## [Exercise instructions]
Rewrite every item below as a JSON list of strings, one string per line, with blank lines omitted.
#### Data extract ####
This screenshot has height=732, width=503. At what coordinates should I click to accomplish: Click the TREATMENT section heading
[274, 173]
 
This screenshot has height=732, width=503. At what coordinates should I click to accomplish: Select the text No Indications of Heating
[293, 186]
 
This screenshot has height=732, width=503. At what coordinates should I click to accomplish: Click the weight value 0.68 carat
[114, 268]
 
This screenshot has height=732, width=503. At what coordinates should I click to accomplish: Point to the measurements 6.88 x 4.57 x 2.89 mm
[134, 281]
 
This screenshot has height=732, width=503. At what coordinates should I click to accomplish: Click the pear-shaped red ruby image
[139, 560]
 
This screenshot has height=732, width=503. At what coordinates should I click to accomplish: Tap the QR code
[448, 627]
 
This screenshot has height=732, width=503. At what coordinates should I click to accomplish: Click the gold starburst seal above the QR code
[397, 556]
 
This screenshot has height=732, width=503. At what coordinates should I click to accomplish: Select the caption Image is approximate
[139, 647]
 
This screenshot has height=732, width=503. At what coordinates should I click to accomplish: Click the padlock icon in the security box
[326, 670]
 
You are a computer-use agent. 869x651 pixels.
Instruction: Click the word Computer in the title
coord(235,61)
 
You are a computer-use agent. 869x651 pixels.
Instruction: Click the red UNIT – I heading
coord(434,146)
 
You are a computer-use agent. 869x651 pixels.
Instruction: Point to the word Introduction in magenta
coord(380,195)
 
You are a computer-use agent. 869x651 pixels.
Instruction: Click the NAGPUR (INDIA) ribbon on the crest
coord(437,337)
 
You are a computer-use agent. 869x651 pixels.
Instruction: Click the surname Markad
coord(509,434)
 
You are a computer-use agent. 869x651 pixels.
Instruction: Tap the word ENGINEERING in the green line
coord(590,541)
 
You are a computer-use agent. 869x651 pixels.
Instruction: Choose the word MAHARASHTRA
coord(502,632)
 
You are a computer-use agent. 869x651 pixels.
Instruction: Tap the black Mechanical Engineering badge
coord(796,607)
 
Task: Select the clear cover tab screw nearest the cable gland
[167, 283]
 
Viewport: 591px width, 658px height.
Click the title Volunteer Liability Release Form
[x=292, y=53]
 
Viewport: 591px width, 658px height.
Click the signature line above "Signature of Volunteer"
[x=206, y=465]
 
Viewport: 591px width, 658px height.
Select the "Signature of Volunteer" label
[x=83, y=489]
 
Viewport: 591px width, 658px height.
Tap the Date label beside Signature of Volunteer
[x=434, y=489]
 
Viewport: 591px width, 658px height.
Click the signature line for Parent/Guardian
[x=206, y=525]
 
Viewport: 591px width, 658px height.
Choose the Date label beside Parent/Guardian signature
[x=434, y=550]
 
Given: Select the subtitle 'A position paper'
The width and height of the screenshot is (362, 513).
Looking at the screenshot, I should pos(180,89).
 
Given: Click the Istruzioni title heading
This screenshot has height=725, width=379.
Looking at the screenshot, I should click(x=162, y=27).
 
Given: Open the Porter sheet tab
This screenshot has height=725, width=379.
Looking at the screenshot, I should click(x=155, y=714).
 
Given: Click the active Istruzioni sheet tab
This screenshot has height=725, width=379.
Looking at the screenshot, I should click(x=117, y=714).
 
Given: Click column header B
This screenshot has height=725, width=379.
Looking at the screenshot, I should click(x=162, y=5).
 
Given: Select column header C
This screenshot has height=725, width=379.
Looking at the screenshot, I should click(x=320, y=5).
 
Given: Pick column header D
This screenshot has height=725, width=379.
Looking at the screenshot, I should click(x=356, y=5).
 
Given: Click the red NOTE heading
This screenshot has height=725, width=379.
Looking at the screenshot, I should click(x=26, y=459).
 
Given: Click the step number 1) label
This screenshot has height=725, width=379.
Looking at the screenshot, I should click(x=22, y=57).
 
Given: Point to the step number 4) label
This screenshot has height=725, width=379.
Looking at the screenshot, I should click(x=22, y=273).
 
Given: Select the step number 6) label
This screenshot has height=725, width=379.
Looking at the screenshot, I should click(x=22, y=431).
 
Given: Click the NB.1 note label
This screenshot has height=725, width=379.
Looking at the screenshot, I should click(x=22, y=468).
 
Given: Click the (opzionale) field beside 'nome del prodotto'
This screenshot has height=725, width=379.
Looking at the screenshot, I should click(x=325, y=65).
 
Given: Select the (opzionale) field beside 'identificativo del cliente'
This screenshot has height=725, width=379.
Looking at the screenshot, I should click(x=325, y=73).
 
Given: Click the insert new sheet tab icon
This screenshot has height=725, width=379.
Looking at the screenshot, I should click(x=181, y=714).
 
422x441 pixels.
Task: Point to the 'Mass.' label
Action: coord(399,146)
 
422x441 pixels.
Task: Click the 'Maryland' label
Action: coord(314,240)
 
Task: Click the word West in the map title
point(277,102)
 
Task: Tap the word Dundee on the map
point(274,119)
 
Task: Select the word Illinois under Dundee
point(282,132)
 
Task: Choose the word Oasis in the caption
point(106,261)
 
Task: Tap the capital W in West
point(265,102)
####
## [Written response]
[
  "This screenshot has height=732, width=503. At what coordinates should I click to accomplish: Click the TREATMENT section heading",
  "[274, 173]",
  "This screenshot has height=732, width=503. At what coordinates should I click to accomplish: Select the text No Indications of Heating",
  "[293, 186]",
  "This screenshot has height=732, width=503. At what coordinates should I click to accomplish: Click the weight value 0.68 carat",
  "[114, 268]",
  "This screenshot has height=732, width=503. At what coordinates should I click to accomplish: Point to the measurements 6.88 x 4.57 x 2.89 mm",
  "[134, 281]",
  "This screenshot has height=732, width=503. At what coordinates should I click to accomplish: Click the pear-shaped red ruby image",
  "[139, 560]",
  "This screenshot has height=732, width=503. At what coordinates should I click to accomplish: Tap the QR code",
  "[448, 627]",
  "This screenshot has height=732, width=503. At what coordinates should I click to accomplish: Click the gold starburst seal above the QR code",
  "[397, 556]",
  "This screenshot has height=732, width=503. At what coordinates should I click to accomplish: Select the caption Image is approximate",
  "[139, 647]",
  "This screenshot has height=732, width=503. At what coordinates should I click to accomplish: Click the padlock icon in the security box",
  "[326, 670]",
  "You are a computer-use agent. 869x651 pixels.",
  "Instruction: Click the word Computer in the title",
  "coord(235,61)",
  "You are a computer-use agent. 869x651 pixels.",
  "Instruction: Click the red UNIT – I heading",
  "coord(434,146)",
  "You are a computer-use agent. 869x651 pixels.",
  "Instruction: Point to the word Introduction in magenta",
  "coord(380,195)",
  "You are a computer-use agent. 869x651 pixels.",
  "Instruction: Click the NAGPUR (INDIA) ribbon on the crest",
  "coord(437,337)",
  "You are a computer-use agent. 869x651 pixels.",
  "Instruction: Click the surname Markad",
  "coord(509,434)",
  "You are a computer-use agent. 869x651 pixels.",
  "Instruction: Tap the word ENGINEERING in the green line",
  "coord(590,541)",
  "You are a computer-use agent. 869x651 pixels.",
  "Instruction: Choose the word MAHARASHTRA",
  "coord(502,632)",
  "You are a computer-use agent. 869x651 pixels.",
  "Instruction: Tap the black Mechanical Engineering badge",
  "coord(796,607)",
  "Task: Select the clear cover tab screw nearest the cable gland",
  "[167, 283]",
  "Viewport: 591px width, 658px height.",
  "Click the title Volunteer Liability Release Form",
  "[x=292, y=53]",
  "Viewport: 591px width, 658px height.",
  "Click the signature line above \"Signature of Volunteer\"",
  "[x=206, y=465]",
  "Viewport: 591px width, 658px height.",
  "Select the \"Signature of Volunteer\" label",
  "[x=83, y=489]",
  "Viewport: 591px width, 658px height.",
  "Tap the Date label beside Signature of Volunteer",
  "[x=434, y=489]",
  "Viewport: 591px width, 658px height.",
  "Click the signature line for Parent/Guardian",
  "[x=206, y=525]",
  "Viewport: 591px width, 658px height.",
  "Choose the Date label beside Parent/Guardian signature",
  "[x=434, y=550]",
  "Given: Select the subtitle 'A position paper'",
  "The width and height of the screenshot is (362, 513).",
  "Looking at the screenshot, I should pos(180,89).",
  "Given: Click the Istruzioni title heading",
  "This screenshot has height=725, width=379.",
  "Looking at the screenshot, I should click(x=162, y=27).",
  "Given: Open the Porter sheet tab",
  "This screenshot has height=725, width=379.",
  "Looking at the screenshot, I should click(x=155, y=714).",
  "Given: Click the active Istruzioni sheet tab",
  "This screenshot has height=725, width=379.",
  "Looking at the screenshot, I should click(x=117, y=714).",
  "Given: Click column header B",
  "This screenshot has height=725, width=379.",
  "Looking at the screenshot, I should click(x=162, y=5).",
  "Given: Select column header C",
  "This screenshot has height=725, width=379.",
  "Looking at the screenshot, I should click(x=320, y=5).",
  "Given: Pick column header D",
  "This screenshot has height=725, width=379.",
  "Looking at the screenshot, I should click(x=356, y=5).",
  "Given: Click the red NOTE heading",
  "This screenshot has height=725, width=379.",
  "Looking at the screenshot, I should click(x=26, y=459).",
  "Given: Click the step number 1) label",
  "This screenshot has height=725, width=379.",
  "Looking at the screenshot, I should click(x=22, y=57).",
  "Given: Point to the step number 4) label",
  "This screenshot has height=725, width=379.",
  "Looking at the screenshot, I should click(x=22, y=273).",
  "Given: Select the step number 6) label",
  "This screenshot has height=725, width=379.",
  "Looking at the screenshot, I should click(x=22, y=431).",
  "Given: Click the NB.1 note label",
  "This screenshot has height=725, width=379.",
  "Looking at the screenshot, I should click(x=22, y=468).",
  "Given: Click the (opzionale) field beside 'nome del prodotto'",
  "This screenshot has height=725, width=379.",
  "Looking at the screenshot, I should click(x=325, y=65).",
  "Given: Select the (opzionale) field beside 'identificativo del cliente'",
  "This screenshot has height=725, width=379.",
  "Looking at the screenshot, I should click(x=325, y=73).",
  "Given: Click the insert new sheet tab icon",
  "This screenshot has height=725, width=379.",
  "Looking at the screenshot, I should click(x=181, y=714).",
  "422x441 pixels.",
  "Task: Point to the 'Mass.' label",
  "Action: coord(399,146)",
  "422x441 pixels.",
  "Task: Click the 'Maryland' label",
  "Action: coord(314,240)",
  "Task: Click the word West in the map title",
  "point(277,102)",
  "Task: Tap the word Dundee on the map",
  "point(274,119)",
  "Task: Select the word Illinois under Dundee",
  "point(282,132)",
  "Task: Choose the word Oasis in the caption",
  "point(106,261)",
  "Task: Tap the capital W in West",
  "point(265,102)"
]